## TEXTE AFFICHÉ
☆ ☆ ☆ ☆ ☆
Port du masque tardif

Déjà aux mois de janvier et février 2020, plusieurs employés de l’hôpital chinois ont fait part de leurs craintes à la conseillère PCI, Diane Brière, chargée, entre autres, de l’hôpital chinois et du CHSLD Yvon-Brunet. Elle a également constaté que la plupart des employés de l’hôpital chinois avaient commencé à porter leurs propres masques à l’intérieur de l’établissement.

Dans le cas du CHSLD Yvon-Brunet, le port du masque n’a été appliqué qu’à partir du 3 avril, date à laquelle les masques sont devenus obligatoires pour le personnel soignant, selon la cheffe d’unité à l’époque, Pascale Dunlop. Elle a reconnu avoir interdit à ses employés du CHSLD Yvon-Brunet, de porter leur propre masque. Une infirmière qui a témoigné en fin de journée se souvient qu’un employé voulait porter son propre masque avant le 3 avril. « Un chef est venu le voir et lui a dit qu’il allait faire peur aux résidents », se souvient-elle.
☆ ☆ ☆ ☆ ☆
## LISTE DES ACTIVITÉS
1) Selon le texte affiché, à partir de quelle date le masque est-il devenu obligatoire pour le personnel soignant du CHSLD Yvon-Brunet ?
2) Résumez le texte affiché en deux phrases.
Les enregistrements constituent un matériau distinct du texte affiché.
☆ ☆ ☆ ☆ ☆
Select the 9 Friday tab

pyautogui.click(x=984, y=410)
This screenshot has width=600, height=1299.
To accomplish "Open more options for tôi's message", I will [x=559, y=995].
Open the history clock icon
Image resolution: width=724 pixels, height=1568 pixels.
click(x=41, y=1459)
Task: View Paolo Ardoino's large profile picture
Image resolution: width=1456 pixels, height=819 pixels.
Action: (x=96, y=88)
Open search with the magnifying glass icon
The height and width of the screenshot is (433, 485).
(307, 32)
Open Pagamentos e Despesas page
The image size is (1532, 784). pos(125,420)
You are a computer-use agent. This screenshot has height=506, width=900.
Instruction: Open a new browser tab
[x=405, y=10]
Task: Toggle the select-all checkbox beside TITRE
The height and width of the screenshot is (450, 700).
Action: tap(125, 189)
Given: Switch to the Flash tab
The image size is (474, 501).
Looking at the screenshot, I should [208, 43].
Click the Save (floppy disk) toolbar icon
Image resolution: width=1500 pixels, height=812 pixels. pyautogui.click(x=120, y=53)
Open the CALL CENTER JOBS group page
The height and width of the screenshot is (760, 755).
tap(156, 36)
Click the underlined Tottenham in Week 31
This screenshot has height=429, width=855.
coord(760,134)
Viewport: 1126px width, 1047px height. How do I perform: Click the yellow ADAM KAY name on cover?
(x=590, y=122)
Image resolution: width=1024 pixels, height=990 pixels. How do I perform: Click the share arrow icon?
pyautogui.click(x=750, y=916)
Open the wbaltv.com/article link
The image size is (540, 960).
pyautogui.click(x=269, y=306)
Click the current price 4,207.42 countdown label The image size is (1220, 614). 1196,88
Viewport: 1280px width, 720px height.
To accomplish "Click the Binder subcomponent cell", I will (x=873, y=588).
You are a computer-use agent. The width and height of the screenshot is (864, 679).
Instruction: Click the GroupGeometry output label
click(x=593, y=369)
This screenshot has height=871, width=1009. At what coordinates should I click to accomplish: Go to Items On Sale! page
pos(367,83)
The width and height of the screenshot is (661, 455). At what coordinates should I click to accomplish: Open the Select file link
☆ ☆ ☆ ☆ ☆
## RÉSULTATS
1) À partir du 3 avril.

2) Dès janvier et février 2020, des employés de l'hôpital chinois ont fait part de leurs craintes à la conseillère PCI Diane Brière, qui a constaté que la plupart d'entre eux portaient leurs propres masques dans l'établissement. Au CHSLD Yvon-Brunet, le port du masque n'a été appliqué qu'à partir du 3 avril, et la cheffe d'unité de l'époque, Pascale Dunlop, a reconnu avoir interdit aux employés de porter leur propre masque.